DATA FOR REVIEW →
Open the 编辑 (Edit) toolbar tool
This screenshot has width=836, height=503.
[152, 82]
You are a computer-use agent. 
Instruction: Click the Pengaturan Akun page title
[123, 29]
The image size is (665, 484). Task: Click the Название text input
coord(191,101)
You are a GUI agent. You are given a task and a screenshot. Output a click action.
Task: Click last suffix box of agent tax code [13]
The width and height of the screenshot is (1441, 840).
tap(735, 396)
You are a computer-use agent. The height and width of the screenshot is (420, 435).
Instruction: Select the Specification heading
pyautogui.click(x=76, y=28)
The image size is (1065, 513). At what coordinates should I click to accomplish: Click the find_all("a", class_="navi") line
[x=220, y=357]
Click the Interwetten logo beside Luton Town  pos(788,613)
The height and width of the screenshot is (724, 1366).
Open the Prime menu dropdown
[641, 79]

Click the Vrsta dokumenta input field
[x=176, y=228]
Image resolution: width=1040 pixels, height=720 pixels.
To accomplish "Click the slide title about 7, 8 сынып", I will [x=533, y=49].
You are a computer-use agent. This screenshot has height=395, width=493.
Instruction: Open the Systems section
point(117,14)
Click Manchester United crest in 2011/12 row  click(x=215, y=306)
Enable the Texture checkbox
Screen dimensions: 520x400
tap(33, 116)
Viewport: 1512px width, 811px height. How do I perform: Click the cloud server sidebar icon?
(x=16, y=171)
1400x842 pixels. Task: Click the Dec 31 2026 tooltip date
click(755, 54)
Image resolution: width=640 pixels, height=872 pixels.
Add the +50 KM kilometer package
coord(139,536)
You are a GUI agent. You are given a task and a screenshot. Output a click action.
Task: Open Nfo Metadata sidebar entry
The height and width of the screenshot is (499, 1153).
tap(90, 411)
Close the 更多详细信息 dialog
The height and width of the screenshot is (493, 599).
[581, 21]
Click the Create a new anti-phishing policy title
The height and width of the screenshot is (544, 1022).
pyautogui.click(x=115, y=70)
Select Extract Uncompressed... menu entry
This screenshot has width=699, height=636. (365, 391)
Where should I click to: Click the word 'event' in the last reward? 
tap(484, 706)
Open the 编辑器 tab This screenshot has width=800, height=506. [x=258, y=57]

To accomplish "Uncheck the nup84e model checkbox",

EXERCISE DIRECTIONS →
The reply must consist solely of the lines from the one containing "Click the Create" through the last line in the material above, reproduced exactly.

WRITTEN REPLY →
Click the Create a new anti-phishing policy title
The height and width of the screenshot is (544, 1022).
pyautogui.click(x=115, y=70)
Select Extract Uncompressed... menu entry
This screenshot has width=699, height=636. (365, 391)
Where should I click to: Click the word 'event' in the last reward? 
tap(484, 706)
Open the 编辑器 tab This screenshot has width=800, height=506. [x=258, y=57]

To accomplish "Uncheck the nup84e model checkbox",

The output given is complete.